Could you print every one of the following lines word for word, with nothing changed or left out?

Data shown →
+--

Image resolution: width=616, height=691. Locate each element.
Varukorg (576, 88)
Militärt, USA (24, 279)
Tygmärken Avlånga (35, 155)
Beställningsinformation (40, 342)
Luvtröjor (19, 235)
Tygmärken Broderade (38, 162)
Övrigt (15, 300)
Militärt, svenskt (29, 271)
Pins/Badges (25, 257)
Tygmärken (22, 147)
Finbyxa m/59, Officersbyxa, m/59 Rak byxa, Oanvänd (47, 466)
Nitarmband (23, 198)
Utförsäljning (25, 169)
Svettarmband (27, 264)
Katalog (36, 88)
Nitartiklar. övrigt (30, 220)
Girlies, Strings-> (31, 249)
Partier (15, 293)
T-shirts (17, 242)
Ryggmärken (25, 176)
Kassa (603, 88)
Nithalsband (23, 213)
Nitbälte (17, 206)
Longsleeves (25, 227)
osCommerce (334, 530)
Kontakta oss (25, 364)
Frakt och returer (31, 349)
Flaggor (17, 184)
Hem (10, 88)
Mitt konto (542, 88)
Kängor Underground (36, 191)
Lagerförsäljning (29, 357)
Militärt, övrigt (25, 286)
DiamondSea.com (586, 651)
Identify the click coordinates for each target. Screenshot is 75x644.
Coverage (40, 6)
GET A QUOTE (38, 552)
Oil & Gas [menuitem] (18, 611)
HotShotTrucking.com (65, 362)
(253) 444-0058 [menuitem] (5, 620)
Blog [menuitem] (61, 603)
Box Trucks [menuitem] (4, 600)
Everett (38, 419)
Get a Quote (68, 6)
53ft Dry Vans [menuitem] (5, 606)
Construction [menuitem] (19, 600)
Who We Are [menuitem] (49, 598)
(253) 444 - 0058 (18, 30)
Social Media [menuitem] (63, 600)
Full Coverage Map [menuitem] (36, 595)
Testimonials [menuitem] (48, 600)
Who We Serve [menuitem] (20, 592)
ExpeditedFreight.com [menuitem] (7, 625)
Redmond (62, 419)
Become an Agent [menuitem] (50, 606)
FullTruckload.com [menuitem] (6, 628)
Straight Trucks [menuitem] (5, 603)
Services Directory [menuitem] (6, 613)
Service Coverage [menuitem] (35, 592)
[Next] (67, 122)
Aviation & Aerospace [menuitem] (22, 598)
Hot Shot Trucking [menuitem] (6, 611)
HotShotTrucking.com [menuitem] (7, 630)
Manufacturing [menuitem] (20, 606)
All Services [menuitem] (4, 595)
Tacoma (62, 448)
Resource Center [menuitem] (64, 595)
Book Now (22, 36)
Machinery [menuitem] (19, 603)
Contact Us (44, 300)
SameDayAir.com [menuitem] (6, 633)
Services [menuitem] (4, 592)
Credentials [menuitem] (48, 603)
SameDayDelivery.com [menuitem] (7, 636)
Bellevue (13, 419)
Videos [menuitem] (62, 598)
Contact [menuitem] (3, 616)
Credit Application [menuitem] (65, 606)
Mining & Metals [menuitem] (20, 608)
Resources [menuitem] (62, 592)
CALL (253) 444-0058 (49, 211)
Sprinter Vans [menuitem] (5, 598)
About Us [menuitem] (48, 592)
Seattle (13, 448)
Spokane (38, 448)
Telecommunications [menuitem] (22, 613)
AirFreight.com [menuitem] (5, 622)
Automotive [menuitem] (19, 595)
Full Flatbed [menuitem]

+--

Reply →
Image resolution: width=616, height=691. Locate each element.
Varukorg (576, 88)
Militärt, USA (24, 279)
Tygmärken Avlånga (35, 155)
Beställningsinformation (40, 342)
Luvtröjor (19, 235)
Tygmärken Broderade (38, 162)
Övrigt (15, 300)
Militärt, svenskt (29, 271)
Pins/Badges (25, 257)
Tygmärken (22, 147)
Finbyxa m/59, Officersbyxa, m/59 Rak byxa, Oanvänd (47, 466)
Nitarmband (23, 198)
Utförsäljning (25, 169)
Svettarmband (27, 264)
Katalog (36, 88)
Nitartiklar. övrigt (30, 220)
Girlies, Strings-> (31, 249)
Partier (15, 293)
T-shirts (17, 242)
Ryggmärken (25, 176)
Kassa (603, 88)
Nithalsband (23, 213)
Nitbälte (17, 206)
Longsleeves (25, 227)
osCommerce (334, 530)
Kontakta oss (25, 364)
Frakt och returer (31, 349)
Flaggor (17, 184)
Hem (10, 88)
Mitt konto (542, 88)
Kängor Underground (36, 191)
Lagerförsäljning (29, 357)
Militärt, övrigt (25, 286)
DiamondSea.com (586, 651)
Identify the click coordinates for each target. Screenshot is 75x644.
Coverage (40, 6)
GET A QUOTE (38, 552)
Oil & Gas [menuitem] (18, 611)
HotShotTrucking.com (65, 362)
(253) 444-0058 [menuitem] (5, 620)
Blog [menuitem] (61, 603)
Box Trucks [menuitem] (4, 600)
Everett (38, 419)
Get a Quote (68, 6)
53ft Dry Vans [menuitem] (5, 606)
Construction [menuitem] (19, 600)
Who We Are [menuitem] (49, 598)
(253) 444 - 0058 (18, 30)
Social Media [menuitem] (63, 600)
Full Coverage Map [menuitem] (36, 595)
Testimonials [menuitem] (48, 600)
Who We Serve [menuitem] (20, 592)
ExpeditedFreight.com [menuitem] (7, 625)
Redmond (62, 419)
Become an Agent [menuitem] (50, 606)
FullTruckload.com [menuitem] (6, 628)
Straight Trucks [menuitem] (5, 603)
Services Directory [menuitem] (6, 613)
Service Coverage [menuitem] (35, 592)
[Next] (67, 122)
Aviation & Aerospace [menuitem] (22, 598)
Hot Shot Trucking [menuitem] (6, 611)
HotShotTrucking.com [menuitem] (7, 630)
Manufacturing [menuitem] (20, 606)
All Services [menuitem] (4, 595)
Tacoma (62, 448)
Resource Center [menuitem] (64, 595)
Book Now (22, 36)
Machinery [menuitem] (19, 603)
Contact Us (44, 300)
SameDayAir.com [menuitem] (6, 633)
Services [menuitem] (4, 592)
Credentials [menuitem] (48, 603)
SameDayDelivery.com [menuitem] (7, 636)
Bellevue (13, 419)
Videos [menuitem] (62, 598)
Contact [menuitem] (3, 616)
Credit Application [menuitem] (65, 606)
Mining & Metals [menuitem] (20, 608)
Resources [menuitem] (62, 592)
CALL (253) 444-0058 (49, 211)
Sprinter Vans [menuitem] (5, 598)
About Us [menuitem] (48, 592)
Seattle (13, 448)
Spokane (38, 448)
Telecommunications [menuitem] (22, 613)
AirFreight.com [menuitem] (5, 622)
Automotive [menuitem] (19, 595)
Full Flatbed [menuitem]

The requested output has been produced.